In [41]:
import pandas as pd
import numpy as np
import random
import matplotlib.pyplot as plt
from collections import Counter

from sklearn.preprocessing import minmax_scale, OneHotEncoder, LabelEncoder
from sklearn.model_selection import train_test_split
from sklearn.model_selection import StratifiedKFold
from sklearn.metrics import accuracy_score, classification_report

import mlflow

np.random.seed(0)
random.seed(0)

## 導入訓練資料

In [42]:
def read_data(path):
    data = pd.read_csv(path)
    # drop_list = ["Label", "Flow_ID", "Src_IP", "Dst_IP", "Timestamp"]
    # data = data.drop(drop_list, axis=1)

    # y = data["Sub_Cat"]
    # X = data.drop(["Sub_Cat", "Cat"], axis=1)
    y = data["Cat"]
    X = data.drop(["Cat"], axis=1)
    column = X.columns
     # replace infinnity data by maximum value in float
    X = X.replace([np.inf, -np.inf], np.finfo(np.float32).max)
    
    # Data Normalziation
    X = minmax_scale(X, axis=0)
    X = pd.DataFrame(X)
    X.columns = column

    X_train, X_test, y_train, y_test = train_test_split(X, y, train_size=0.7, test_size=0.3, random_state=0)

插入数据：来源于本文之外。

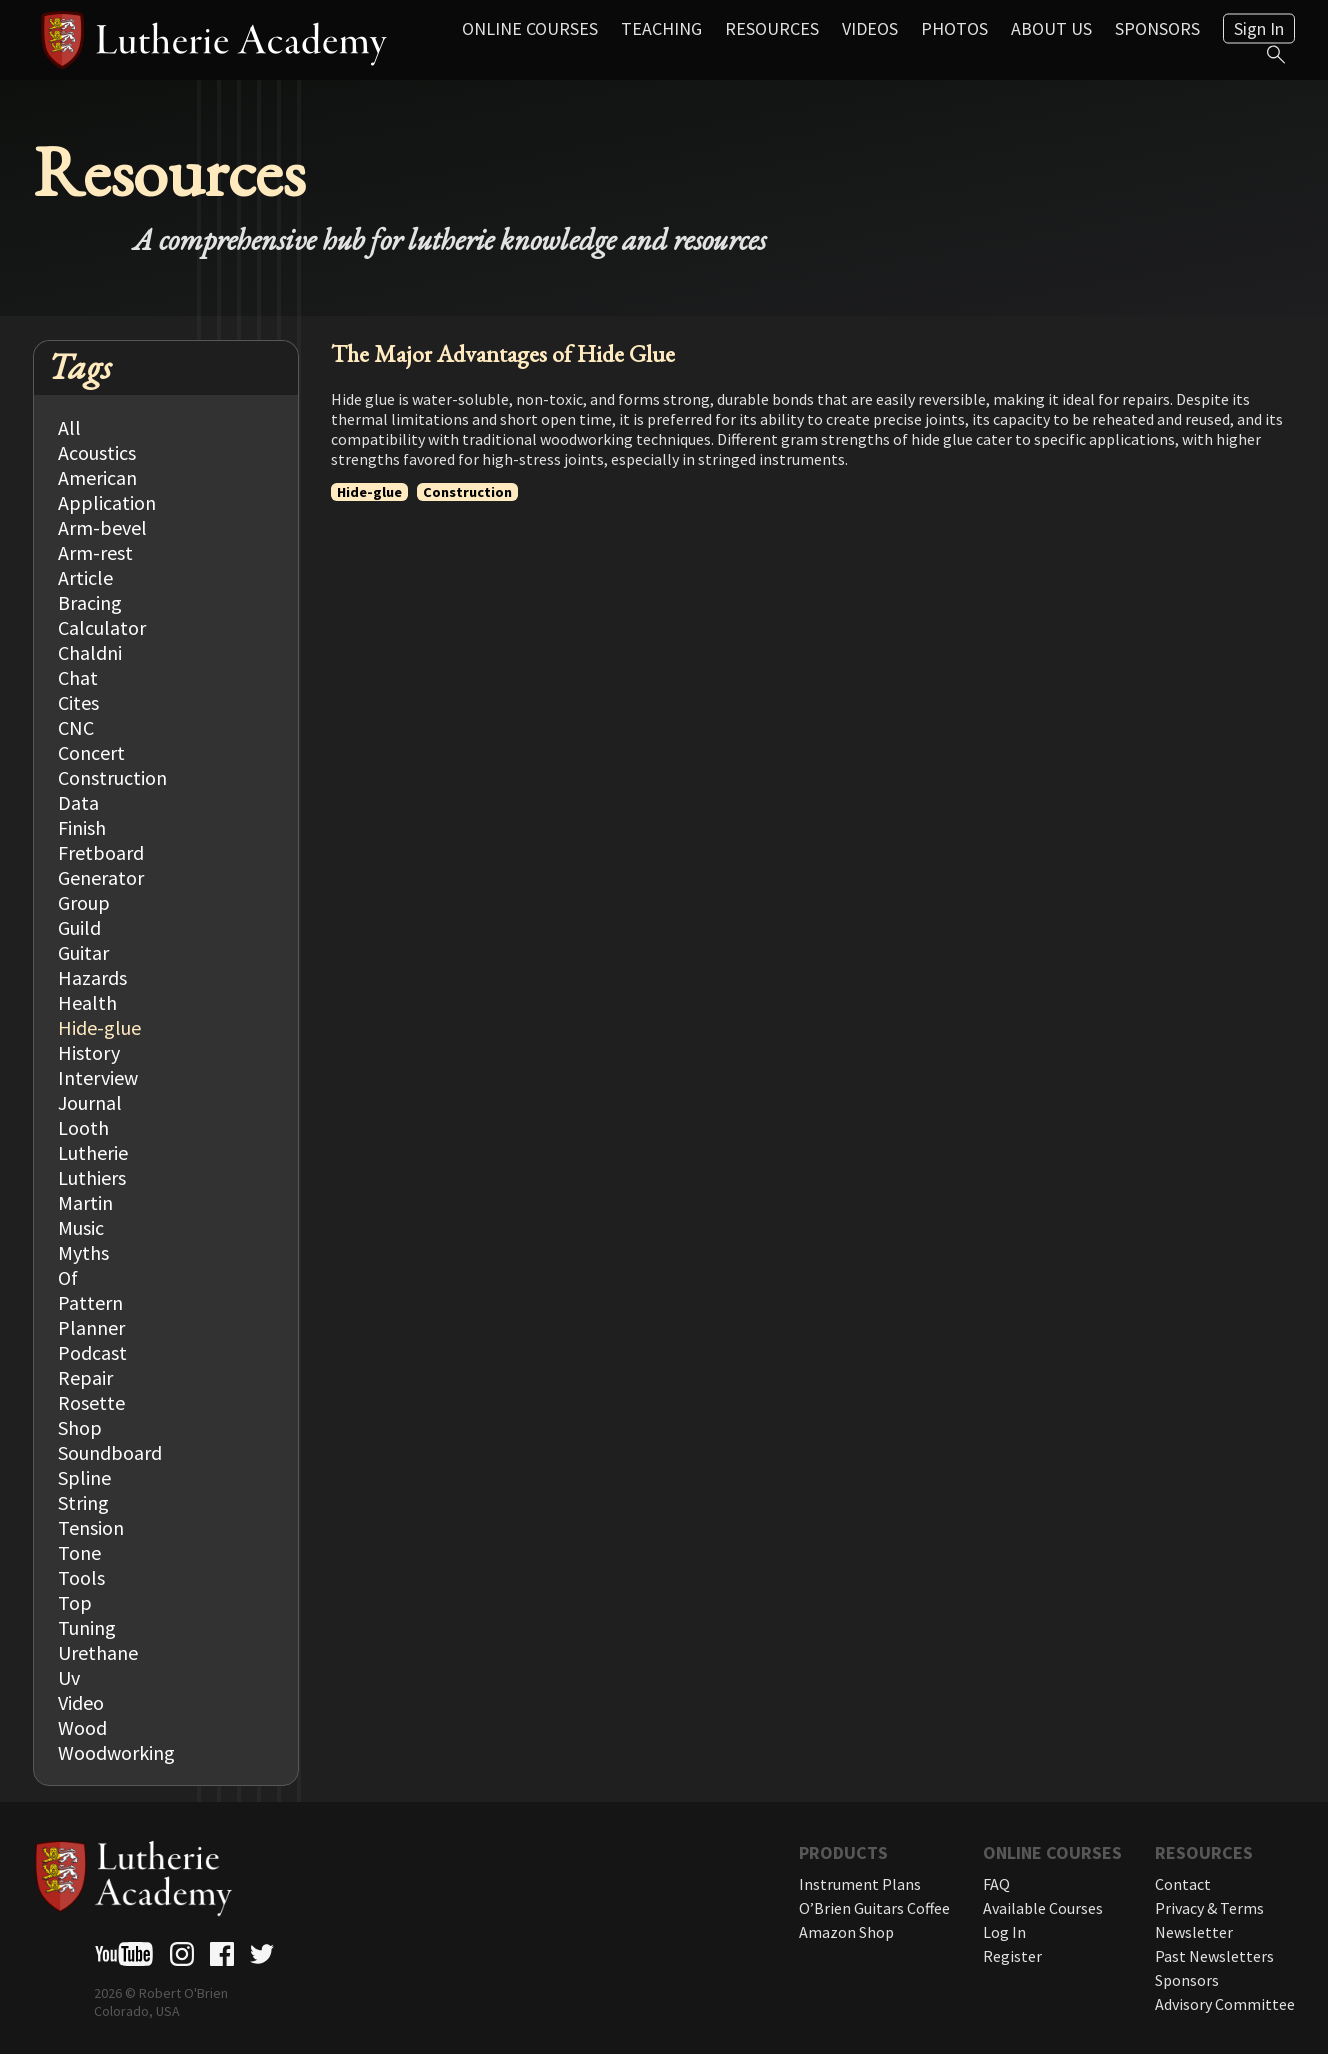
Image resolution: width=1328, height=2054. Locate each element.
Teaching (661, 28)
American (97, 477)
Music (81, 1227)
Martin (85, 1202)
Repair (85, 1377)
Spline (84, 1477)
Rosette (91, 1402)
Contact (1183, 1884)
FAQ (996, 1884)
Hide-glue (99, 1027)
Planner (91, 1327)
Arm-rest (95, 552)
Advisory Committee (1225, 2004)
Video (81, 1702)
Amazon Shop (846, 1932)
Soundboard (110, 1452)
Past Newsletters (1214, 1956)
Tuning (87, 1627)
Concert (91, 752)
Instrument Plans (860, 1884)
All (69, 427)
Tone (79, 1552)
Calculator (102, 627)
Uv (69, 1677)
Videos (870, 28)
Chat (78, 677)
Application (107, 502)
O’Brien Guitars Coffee (874, 1908)
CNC (76, 727)
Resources (772, 28)
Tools (81, 1577)
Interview (98, 1077)
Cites (78, 702)
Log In (1004, 1932)
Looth (83, 1127)
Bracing (90, 602)
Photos (954, 28)
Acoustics (97, 452)
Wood (82, 1727)
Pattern (90, 1302)
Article (85, 577)
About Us (1051, 28)
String (83, 1502)
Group (84, 902)
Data (78, 802)
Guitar (83, 952)
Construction (112, 777)
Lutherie (93, 1152)
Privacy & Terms (1209, 1908)
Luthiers (92, 1177)
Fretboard (101, 852)
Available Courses (1043, 1908)
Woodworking (116, 1752)
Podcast (92, 1352)
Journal (90, 1102)
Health (87, 1002)
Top (75, 1602)
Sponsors (1157, 28)
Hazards (92, 977)
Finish (82, 827)
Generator (101, 877)
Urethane (98, 1652)
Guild (79, 927)
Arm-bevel (102, 527)
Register (1012, 1956)
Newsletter (1194, 1932)
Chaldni (90, 652)
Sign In (1259, 28)
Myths (83, 1252)
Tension (91, 1527)
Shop (80, 1427)
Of (68, 1277)
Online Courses (530, 28)
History (89, 1052)
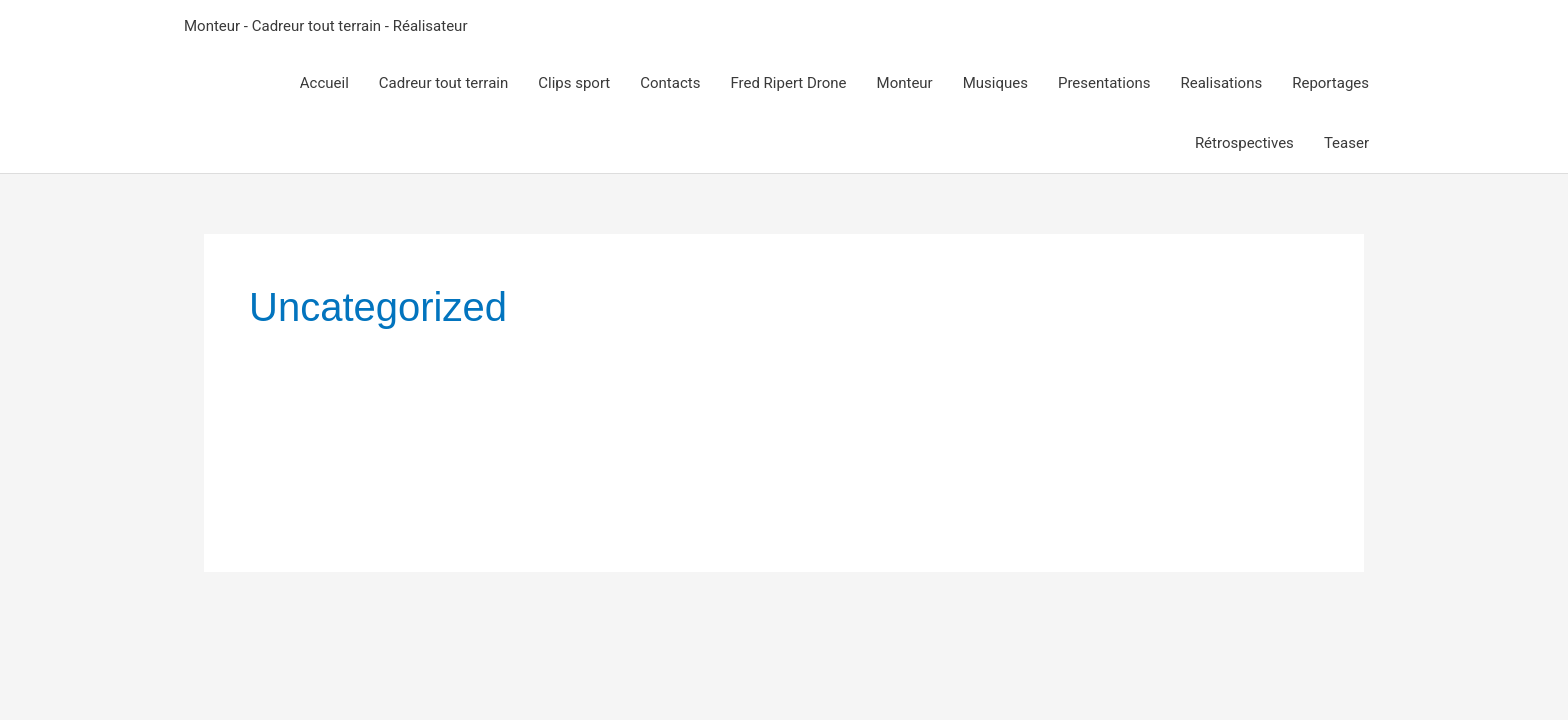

    return X_train, X_test, y_train, y_test

In [43]:
path = "../data/IoT Network Intrusion Dataset.csv"
path = "../data/Train_Cat.csv"

X_train, X_test, y_train, y_test= read_data(path)

In [44]:
y_train.head()

42865               Normal
91446    MITM ARP Spoofing
66374                Mirai
79106                  DoS
13404               Normal
Name: Cat, dtype: object

## 建立具有資料投毒攻擊防禦能力的隨機森林

隨機森林在訓練模型時會從訓練資料集中隨機抽取資料形成子訓練集，這一步驟稱爲Bagging。Bagging可以避免訓練決策樹的時候造成過擬合，減小模型的方差。子資料集會交由不同的決策樹進行訓練，決策樹會隨機選取資料的特徵作爲決策依據，因此每一顆樹的結構都不同。不同的決策樹會生成不同的預測結果，最後使用投票決定最終的預測結果。  
隨機森林進行Bagging的時候，若訓練資料帶有一定比例下的惡意資料，則bagging會將資料可能會將資料分爲帶有惡意資料的自集合和正常資料的子集合，帶有惡意資料的子集合其決策樹也會受影響，受影響的決策樹能夠在投票階段被識別出，最小化惡意資料的影響。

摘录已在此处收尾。